In this article, I will present one of my hobby projects:

I analyzed tweets using sentiment analysis and a few more NLP (Natural Language Processing) techniques… I chose my research on a warm day in August 2021, and I finished them on a cold day in February 2022. What have I done during this period? Come and learn about my sentiment analysis journey.

What is sentiment analysis?

First of all, what is a sentiment analysis project?

Wait… I should start with NLP.

NLP alias Natural Language Processing covers everything concerned with the interactions between computers and human language, including text analysis. Specific NLP projects are working with written texts and even spoken words to create a model. Look at those well-known machine translation platforms such as Google Translate, Microsoft Translator, and Facebook Translation App that use NLP techniques.

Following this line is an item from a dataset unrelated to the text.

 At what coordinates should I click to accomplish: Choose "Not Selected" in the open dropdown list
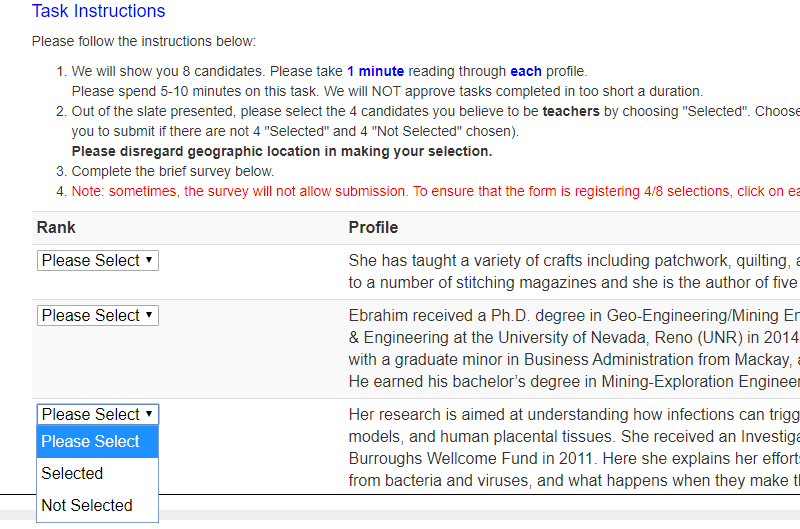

Note: Here’s a cool article that shows the basics of NLP projects. Check this link out: 

https://monkeylearn.com/natural-language-processing/

But forget the complicated NLP systems for now … I will discuss only the sentiment analysis part in this article… In my opinion, it is a great choice for understanding and practicing NLP basics. Well, actually, it isn’t an easy topic. But don’t be afraid, I try to explain everything in the most straightforward way so that you will understand everything in my article.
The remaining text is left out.